El presidente luso evoca el 25 de abril para pedir consenso a los partidos

 

LISBOA (EFE).- El jefe de Estado luso, Aníbal Cavaco Silva, exigió hoy a los partidos políticos un mayor esfuerzo para llegar a un consenso estratégico sobre el futuro de Portugal como el alcanzado el 25 de abril de 1974, con la Revolución de los Claveles.

En su tradicional discurso de Año Nuevo, televisado a todo el país, Cavaco Silva volvió a presionar tanto al Gobierno como a la oposición para que se sienten a negociar un acuerdo general sobre el rumbo que debe tomar Portugal en los próximos años para disfrutar de un crecimiento sostenible.

La intervención del presidente luso había generado expectación debido a la posibilidad de que anunciase el envío de alguno de los ajustes incluidos en los Presupuestos de 2014 al Tribunal Constitucional para que decidiese sobre su legalidad, algo que finalmente no ocurrió.

El dirigente conservador optó por esa fórmula el año pasado, cuando aprovechó su alocución al país del 1 de enero para hacer públicas sus dudas sobre la constitucionalidad de algunas de las medidas de austeridad que recogía el documento elaborado por el Ejecutivo del primer ministro Pedro Passos Coelho.

Sin embargo, los Presupuestos de 2014 serán igualmente fiscalizados por el Alto Tribunal, ya que el principal partido de la oposición, el socialista, anunció que solicitará el parecer de los jueces, que es vinculante.

Cavaco Silva, además, ya envió al Constitucional a finales de noviembre la ley que aprobaba un corte de las pensiones de los trabajadores del sector público, ajuste recogido también en los Presupuestos y que fue declarado ilegal, por lo que el Gobierno debe ahora encontrar una alternativa para compensar su impacto en las cuentas del Estado.

La postura adoptada por el presidente luso refleja divergencias con el primer ministro, Pedro Passos Coelho, pese a que ambos pertenecen al mismo partido (el socialdemócrata, de centro derecha).

Durante su discurso de hoy, Cavaco Silva insistió en llamar al consenso a todas las fuerzas políticas del país, a las que reclamó “que comprendan de una vez por todas que lo que está en causa es el futuro de Portugal”

“Esto va mucho más allá de cálculos electorales o estrategias partidarias, es una cuestión de interés nacional”, subrayó el dirigente conservador, que también dejó caer duras críticas a los responsables políticos.

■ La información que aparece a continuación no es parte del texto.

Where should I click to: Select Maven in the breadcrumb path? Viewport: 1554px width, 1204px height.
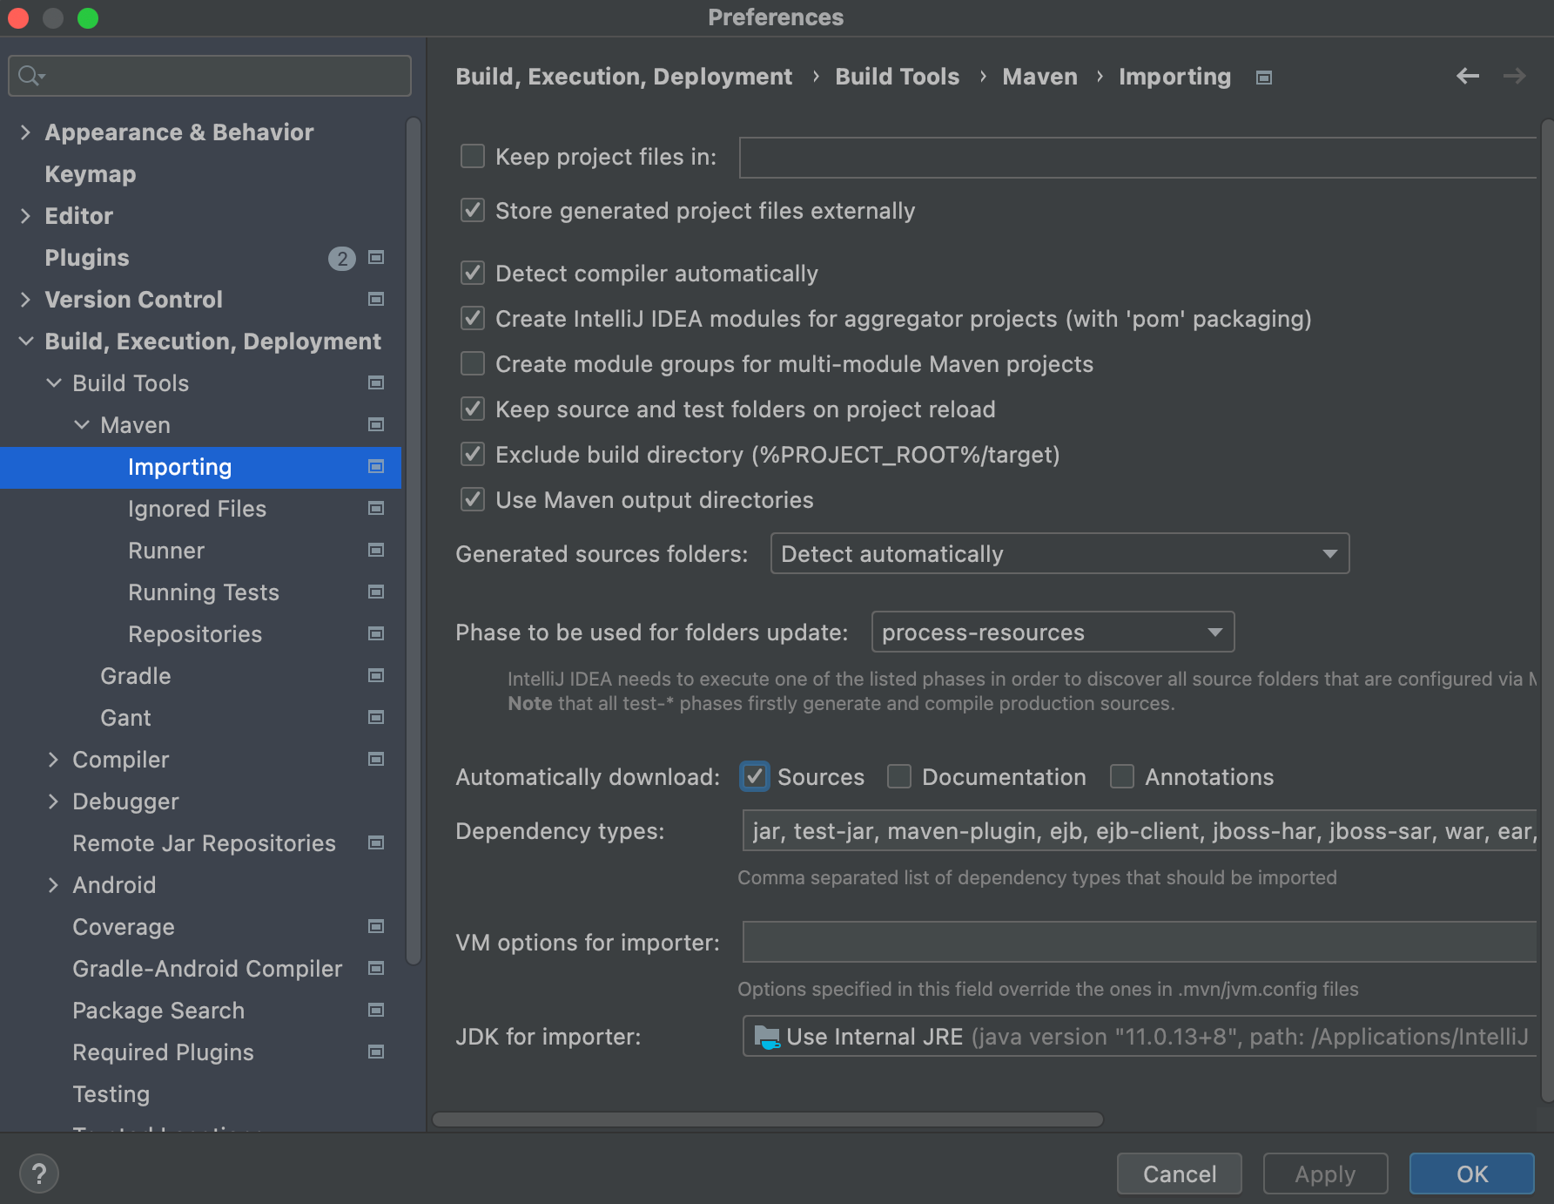(1039, 77)
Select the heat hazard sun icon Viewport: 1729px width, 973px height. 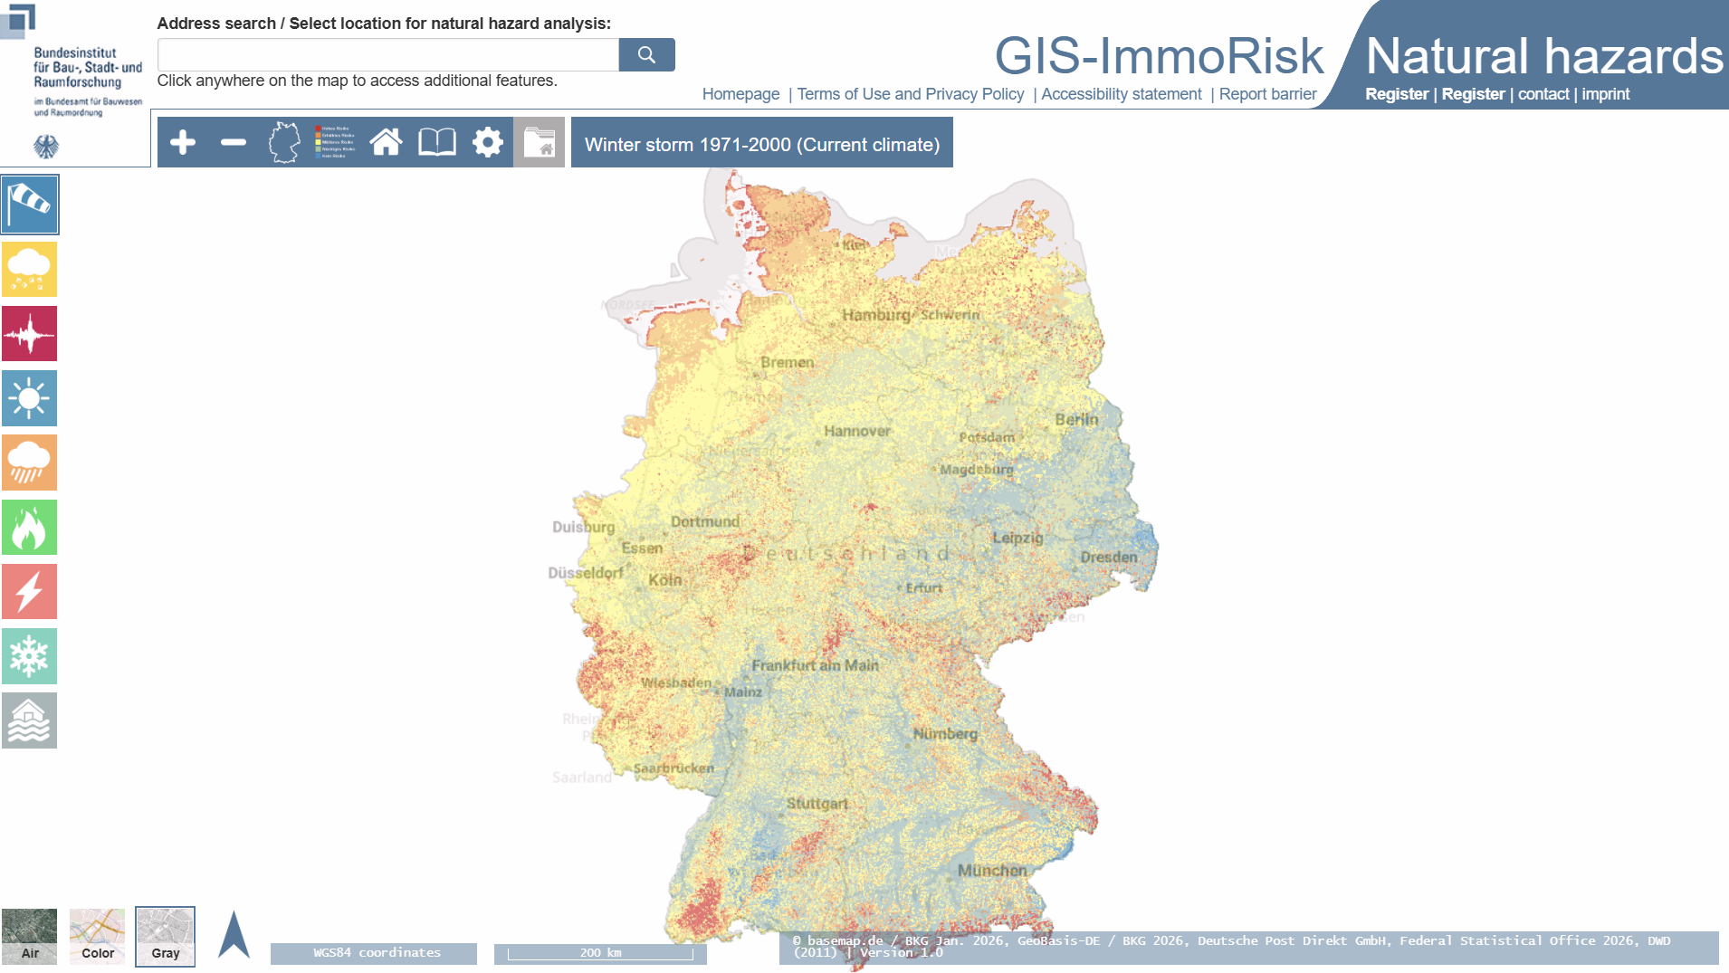pos(30,398)
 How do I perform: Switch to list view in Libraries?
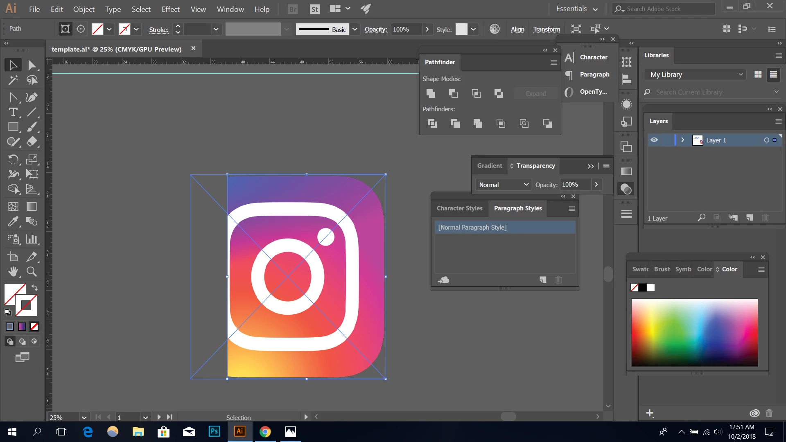point(773,74)
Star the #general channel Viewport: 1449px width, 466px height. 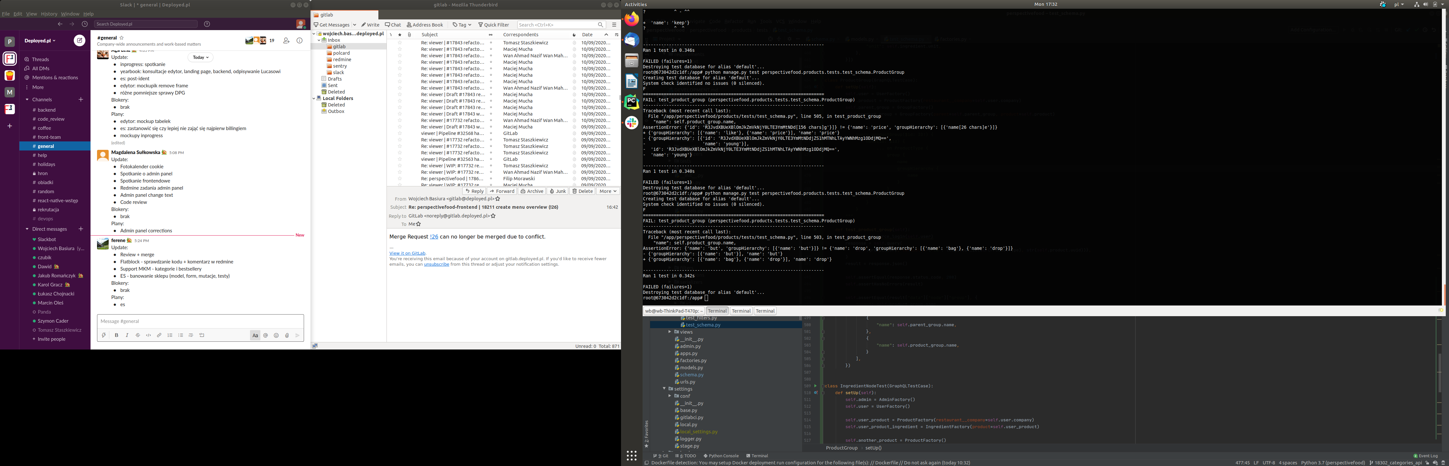(122, 38)
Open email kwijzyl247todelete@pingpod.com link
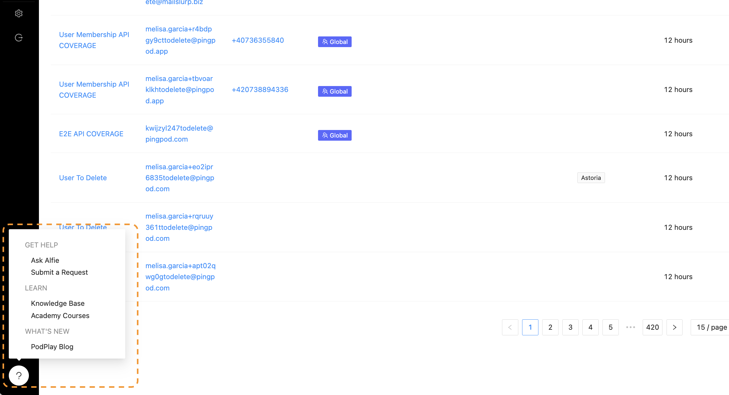Viewport: 729px width, 395px height. click(x=179, y=133)
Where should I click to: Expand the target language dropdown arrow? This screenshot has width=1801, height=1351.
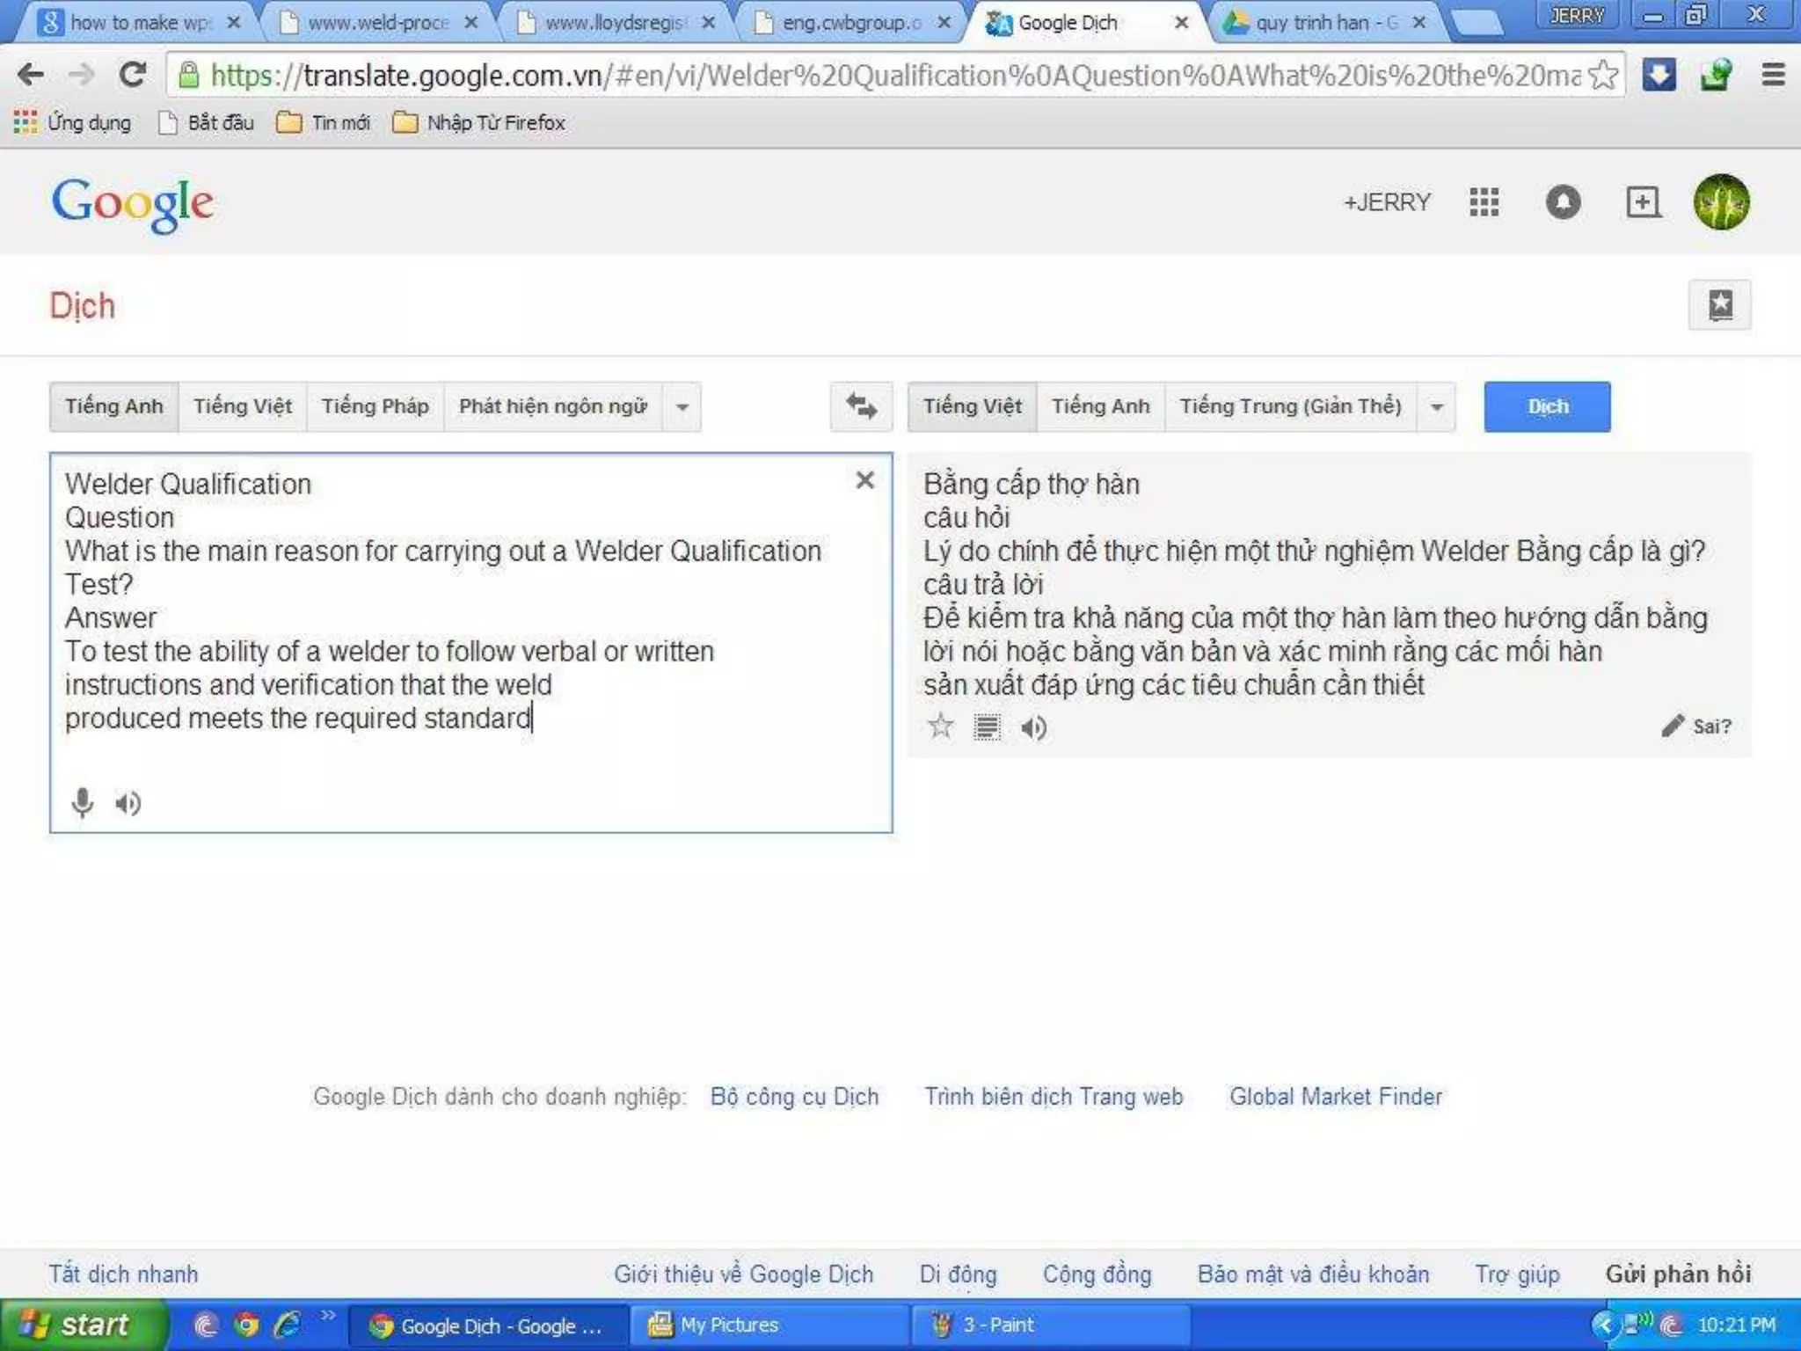(1436, 407)

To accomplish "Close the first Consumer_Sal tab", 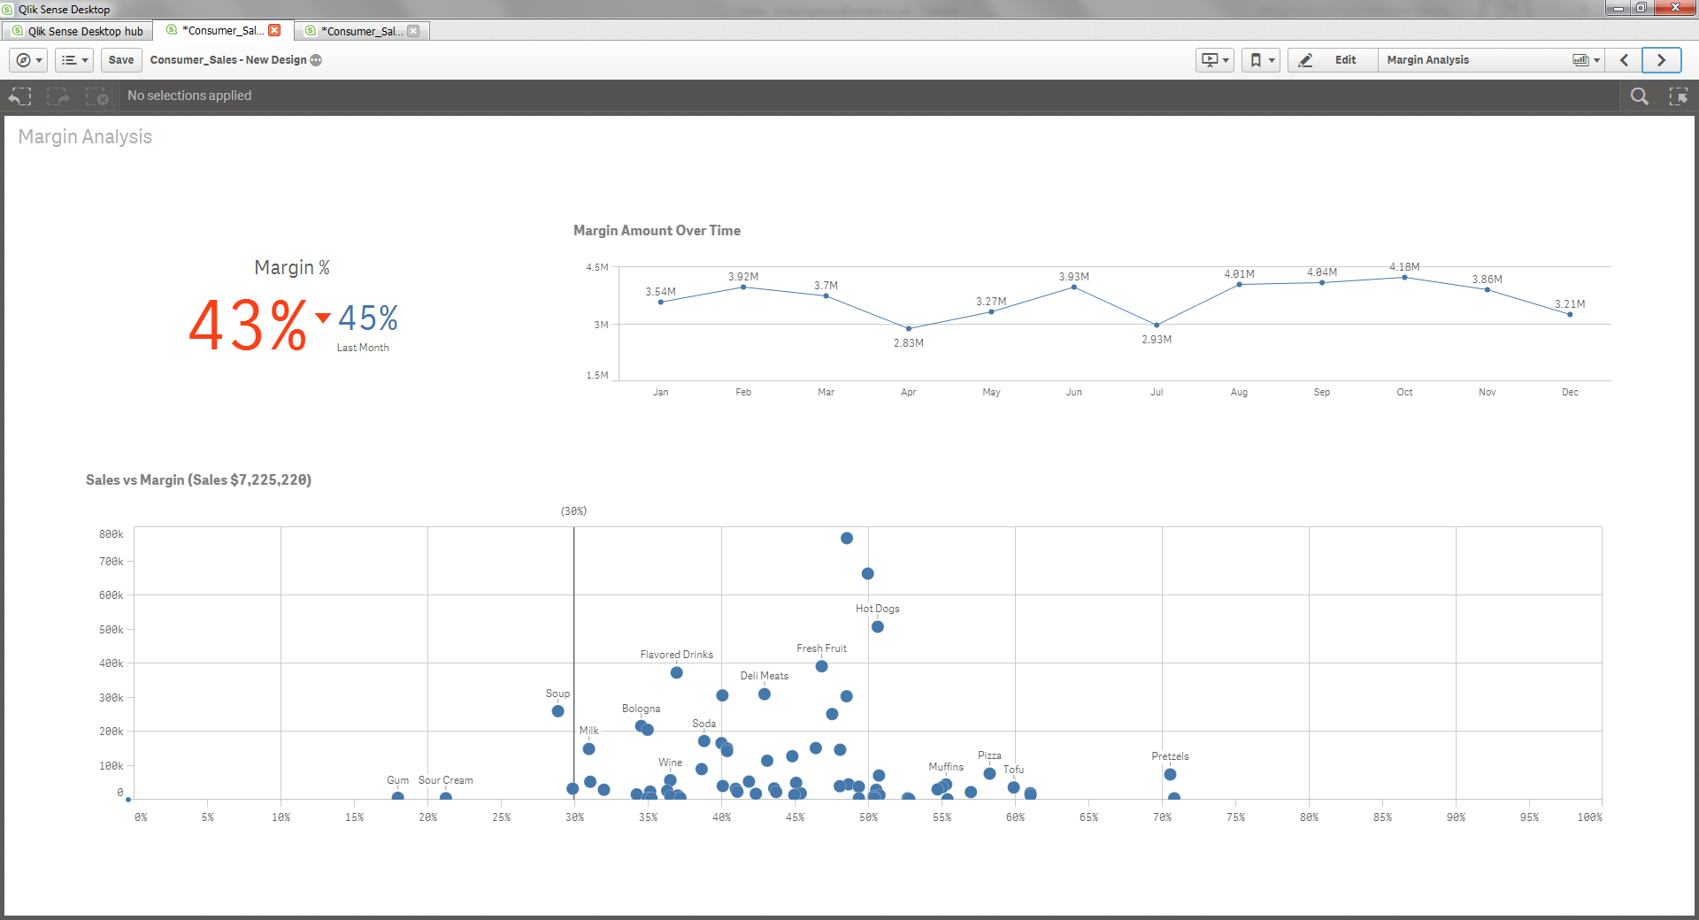I will point(275,30).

“Portugal es uno de los países europeos donde el diálogo y el consenso entre los partidos ha sido más difícil, cuando debería ocurrir precisamente lo contrario”, lamentó.

Recordó, asimismo, que ya en julio instó a Ejecutivo y oposición a alcanzar un “compromiso de salvación nacional” a medio plazo sobre los objetivos del país y las políticas públicas más adecuadas para conseguirlos.

Los dos partidos que conforman la alianza conservadora en el Gobierno y los socialistas dialogaron entonces para llegar a un acuerdo, aunque las conversaciones a la postre resultaron infructuosas.

Cavaco Silva citó el 25 de abril -del que en 2014 se celebra el cuadragésimo aniversario- como el ejemplo que deben tomar los partidos para colocar al país en la senda del crecimiento después de tres años consecutivos de recesión (2011, 2012 y 2013) y de tener que recurrir a la asistencia financiera de la UE y el Fondo Monetario Internacional.

“En los momentos decisivos, supimos ver más allá del día a día alcanzando compromisos en torno a los grandes objetivos” nacionales, rememoró el presidente luso, quien también ocupó el cargo de primer ministro entre 1985 y 1995.

En su intervención, el jefe de Estado se mostró optimista sobre las posibilidades de Portugal de evitar un segundo rescate, aunque no descartó la opción de recurrir a algún tipo de mecanismo de apoyo alternativo.

“Un programa cautelar -una especie de línea de crédito preventiva- es una realidad diferente, tenemos razones para contar con el apoyo de nuestros socios europeos en el acceso a los mercados financieros”, argumentó.

Cavaco Silva advirtió de que aun en el caso de que el país cierre con éxito su programa de asistencia financiera -que expira en junio de 2014-, sus problemas no quedarán resueltos automáticamente.

En este sentido, consideró “esencial” respetar las reglas de disciplina presupuestaria y de supervisión de políticas económicas a las que está sujeto Portugal y no regresar “a un período de exceso de gasto y endeudamiento descontrolado” como el que en su opinión llevó al país a colocarse al borde de la bancarrota.